Position of Mr. Maddock

[11]         Mr. Maddock made submissions in support of his representation of the appellant. He referred to s. 57(2) of the Offence Act, R.S.B.C. 1996, c. 338 and likened it to s. 800(2) of the Criminal Code of Canada. Those sections read as follows:

57(2)    A defendant may appear personally or by counsel or agent, but the justice may require the defendant to appear personally, and may, if the justice thinks fit, issue a warrant, in Form 5, for the arrest of the defendant and adjourn the trial to await his or her appearance under the warrant.

800(2)  A defendant may appear personally or by counsel or agent, but the summary conviction court may require the defendant to appear personally and may, if it thinks fit, issue a warrant in Form 7 for the arrest of the defendant and adjourn the trial to await his appearance pursuant thereto.

[12]         It was Mr. Maddock's submission that those sections do not limit the ambit of representation of a person facing a summary conviction offence. The only limitation is imposed by s. 802.1 of the Criminal Code which reads as follows:

802.1   Despite subsections 800(2) and 802(2), a defendant may not appear or examine or cross-examine witnesses by agent if he or she is liable, on summary conviction, to imprisonment for a term of more than six months, unless the defendant is a corporation or the agent is authorized to do so under a program approved by the lieutenant governor in council of the province.

[13]         Mr. Maddock further submitted that he was receiving no remuneration for his work on behalf of the appellant, only reimbursement of his expenses.

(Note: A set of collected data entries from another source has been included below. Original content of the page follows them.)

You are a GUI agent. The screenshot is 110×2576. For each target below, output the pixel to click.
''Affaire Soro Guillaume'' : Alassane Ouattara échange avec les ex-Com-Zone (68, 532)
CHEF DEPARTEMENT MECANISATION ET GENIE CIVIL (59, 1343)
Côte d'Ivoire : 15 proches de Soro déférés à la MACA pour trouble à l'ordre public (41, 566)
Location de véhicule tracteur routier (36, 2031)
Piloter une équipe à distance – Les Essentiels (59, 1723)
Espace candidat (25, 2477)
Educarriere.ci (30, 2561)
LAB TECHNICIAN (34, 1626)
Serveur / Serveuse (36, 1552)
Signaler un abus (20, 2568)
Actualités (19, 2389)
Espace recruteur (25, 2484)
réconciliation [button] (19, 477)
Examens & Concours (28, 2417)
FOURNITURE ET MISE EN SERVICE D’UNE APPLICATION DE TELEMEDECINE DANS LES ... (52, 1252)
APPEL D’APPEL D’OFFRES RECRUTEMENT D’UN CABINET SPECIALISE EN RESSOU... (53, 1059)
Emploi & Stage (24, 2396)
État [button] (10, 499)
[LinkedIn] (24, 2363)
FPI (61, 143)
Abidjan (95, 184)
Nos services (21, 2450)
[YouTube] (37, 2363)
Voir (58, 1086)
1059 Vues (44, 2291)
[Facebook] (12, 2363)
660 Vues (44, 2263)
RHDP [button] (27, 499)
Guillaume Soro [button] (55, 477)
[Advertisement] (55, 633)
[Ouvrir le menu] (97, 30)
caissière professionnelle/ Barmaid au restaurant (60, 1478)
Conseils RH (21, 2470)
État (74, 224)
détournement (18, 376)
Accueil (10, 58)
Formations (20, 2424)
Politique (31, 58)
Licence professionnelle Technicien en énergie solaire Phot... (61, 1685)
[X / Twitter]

He submitted that the thrust of the cases referred to in Jones and relied on by Mr. Justice Brown reflect a concern with ensuring that an agent did not incompetently or unethically represent a person accused of a summary conviction offence. He submitted that his representation did not engage such concerns and accordingly there is no basis upon which to decline to grant him an audience.

[14]         Mr. Maddock further submitted on the basis of R. v. Romanowicz (1999), 138 C.C.C. 225 (Ont. C.A.), that the Court defined the term “agent" broadly for the purposes of s. 800 of the Criminal Code. In para. 24 of Romanowicz the Court held as follows:

[24]      The word "agent" is not defined in the Criminal Code. Its meaning is found in ordinary parlance and the dictionary -- in the most general terms, a "representative". The relevant provincial legislation does not limit the language of the Code (assuming it could) to unpaid agents. Thus the fact that the representative is a hireling is irrelevant to the accused's right to a representative of his or her choice to assist in the defence of a summary conviction proceeding.

[15]         Mr. Maddock conceded that notwithstanding s. 800 of the Criminal Code and s. 57(2) of the Offence Act, the court has a discretion to decline to grant audience to an agent but submitted in the context of the instant case, such a step was not warranted. He relied on para. 77 of Romanowicz which reads as follows:

[77]      The power to disqualify agents, like any other facet of the court's power to control its processes, must be exercised judicially on the basis of the circumstances present in a given case. Those circumstances may include the seriousness of the charge and the complexity of the issues raised in a particular case. A presumption, however, that all agents are incompetent to represent accused persons charged with certain summary conviction offences is not a proper basis on which to exercise that discretion. Trial judges are not at liberty, as we are told at least one Provincial Division judge does, to adopt a rule that no agents can appear on criminal matters. That approach is arbitrary and contrary to the Criminal Code. Judges cannot ignore the letter of the law while purporting to control the process of the court so as to maintain the rule of law and the integrity of the proceedings.

[16]         Mr. Maddock indicated that Mr. Scherbey was in poor health, he had suffered a heart attack, and he had been warned by his doctor to avoid stress. He submitted in all the circumstances he should be permitted to act as his agent for the summary conviction appeal at bar.

CONCLUSION

[17]         The language in Romanowicz at para. 85 appears to support the proposition that ss. 800 and 802 of the Criminal Code permit agents who are not lawyers to represent accused persons in summary convictions proceedings brought under Part  XXVII which includes summary conviction appeals.

[18]         Paragraph 85 of Romanowicz reads in part as follows:

--  Sections 800 and 802 permit agents who are not lawyers to represent accused in summary criminal proceedings brought under Part XXVII of the Code.

[19]         I am, however, reluctant to make a definitive determination on the applicability of that decision to British Columbia without further and more complete argument. In my view in the context of the present case it is sufficient to note that Mr. Scherbey’s appeal is largely based on what occurred in the course of a trial in which he was represented by Mr. Maddock and to which no objection was, or is, taken. Mr. Scherbey has health issues and is subject to a doctor's warning to avoid stress. Mr. Maddock's representation of him is pro bono, save for his expenses, and there is no issue raised by the Crown as to his competence or the adequacy or appropriateness of his written materials.

[20]         In my view in all the circumstances, including the legitimacy of Mr. Maddock's initial representation of the appellant at trial, even if s. 800(2) of the Criminal Code does not apply to proceedings other than at trial, this is one of those cases where the interests of justice favour granting Mr. Maddock an audience. I therefore will permit him to represent the appellant in the summary conviction proceedings.